Stated goal » In the forum thread below, which transistors did the poster use when prototyping the current follower circuit?

Document segment »
------------------------------------------------------------------------

Regarding meBigGuy's post I like the idea and researched it a bit. I found a temperature independant current follower design in this picture

I tried prototyping this circuit and had some success, I used ~2.5kΩ for the input resistor in the diagram (5V / 2.5kΩ = .002A). I also attached the PWM output (5V max) of my μcontroller to the Vin terminal in the diagram without any filtering. For the transistors I am using two 2N5088. When I "short" the output of the source (no load resistor) I get exactly 2mA, as I do when I use small resistor values such as 220Ω. When increase the resistance to 2kΩ the current draw drops off to around 1.8 mA which isn't a huge problem but it would be nice if it were more steady over load resistance changes. Maybe I need to be using different transistors, or a fancier current follower.

One more thing, if I end up using the current follower method I will want to use a filter to keep the choppy PWM signal out of the output. I found this filter designed for 5volt PWM and was wonder what thoughts you guys have on it. I believe that the potentiometer on the far right is for volume control and I am planning on leaving it out (the filter was designed to filter PWM that drives a speaker).

Hey Jim, saw your last reply after I finished writing mine, I will look for some LM324's I thought that I have some on hand and will begin prototyping it and let you know what happens.

Hey Jim! I just got the circuit together and it is working great with an analog potentiometer and I expect it to work just as well with the digital potentiometer because it will not be in rheostat mode. I wanted to thank you for all of you and everyone else for all the help. I would consider this issue solved!

If you can post a sketch we'd be interested to see it !

------------------------------------------------------------------------

Data listing »
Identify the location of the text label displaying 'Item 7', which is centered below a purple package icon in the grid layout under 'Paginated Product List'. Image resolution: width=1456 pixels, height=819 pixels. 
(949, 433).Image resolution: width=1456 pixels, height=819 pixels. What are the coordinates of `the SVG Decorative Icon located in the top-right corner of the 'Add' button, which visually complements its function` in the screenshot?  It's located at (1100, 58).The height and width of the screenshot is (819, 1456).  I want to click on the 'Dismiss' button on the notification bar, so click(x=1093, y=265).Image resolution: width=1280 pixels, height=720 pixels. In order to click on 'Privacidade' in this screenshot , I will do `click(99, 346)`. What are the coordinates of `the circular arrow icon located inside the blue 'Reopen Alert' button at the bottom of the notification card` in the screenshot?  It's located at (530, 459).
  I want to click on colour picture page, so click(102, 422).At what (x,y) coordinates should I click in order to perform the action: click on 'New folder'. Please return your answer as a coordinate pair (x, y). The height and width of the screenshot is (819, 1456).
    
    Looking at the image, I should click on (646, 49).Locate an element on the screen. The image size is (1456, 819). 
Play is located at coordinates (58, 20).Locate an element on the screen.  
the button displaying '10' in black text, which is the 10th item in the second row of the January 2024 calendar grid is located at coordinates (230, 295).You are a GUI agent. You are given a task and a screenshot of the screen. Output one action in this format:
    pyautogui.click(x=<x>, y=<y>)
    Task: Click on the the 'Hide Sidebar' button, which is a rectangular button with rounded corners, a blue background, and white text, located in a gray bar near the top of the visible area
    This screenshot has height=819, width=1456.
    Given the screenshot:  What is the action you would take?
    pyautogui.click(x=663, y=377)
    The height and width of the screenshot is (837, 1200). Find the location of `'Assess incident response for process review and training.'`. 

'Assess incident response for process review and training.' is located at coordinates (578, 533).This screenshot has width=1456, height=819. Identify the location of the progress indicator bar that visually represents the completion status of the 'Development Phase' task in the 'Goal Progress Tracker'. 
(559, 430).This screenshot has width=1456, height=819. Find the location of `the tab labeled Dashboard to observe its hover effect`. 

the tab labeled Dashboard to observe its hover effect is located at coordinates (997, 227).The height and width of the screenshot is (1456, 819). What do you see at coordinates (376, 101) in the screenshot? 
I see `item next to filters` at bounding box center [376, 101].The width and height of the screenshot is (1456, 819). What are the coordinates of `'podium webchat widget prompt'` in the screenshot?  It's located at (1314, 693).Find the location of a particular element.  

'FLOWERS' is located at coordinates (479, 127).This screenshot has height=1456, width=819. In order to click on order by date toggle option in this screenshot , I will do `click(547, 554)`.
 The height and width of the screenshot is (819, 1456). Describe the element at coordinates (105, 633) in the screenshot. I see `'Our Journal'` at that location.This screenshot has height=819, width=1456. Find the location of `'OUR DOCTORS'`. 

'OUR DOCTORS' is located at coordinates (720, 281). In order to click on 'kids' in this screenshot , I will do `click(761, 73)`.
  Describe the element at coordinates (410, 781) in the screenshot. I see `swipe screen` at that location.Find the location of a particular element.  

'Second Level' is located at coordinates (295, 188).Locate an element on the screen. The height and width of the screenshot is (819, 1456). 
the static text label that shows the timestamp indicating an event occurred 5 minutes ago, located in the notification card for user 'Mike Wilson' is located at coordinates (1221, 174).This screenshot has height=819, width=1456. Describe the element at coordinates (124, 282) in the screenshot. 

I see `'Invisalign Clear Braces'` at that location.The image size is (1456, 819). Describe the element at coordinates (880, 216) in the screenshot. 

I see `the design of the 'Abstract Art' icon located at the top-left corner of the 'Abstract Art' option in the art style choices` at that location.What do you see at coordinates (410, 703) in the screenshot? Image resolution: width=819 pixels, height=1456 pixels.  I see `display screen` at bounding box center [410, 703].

------------------------------------------------------------------------

Answer for the task » Two 2N5088 transistors.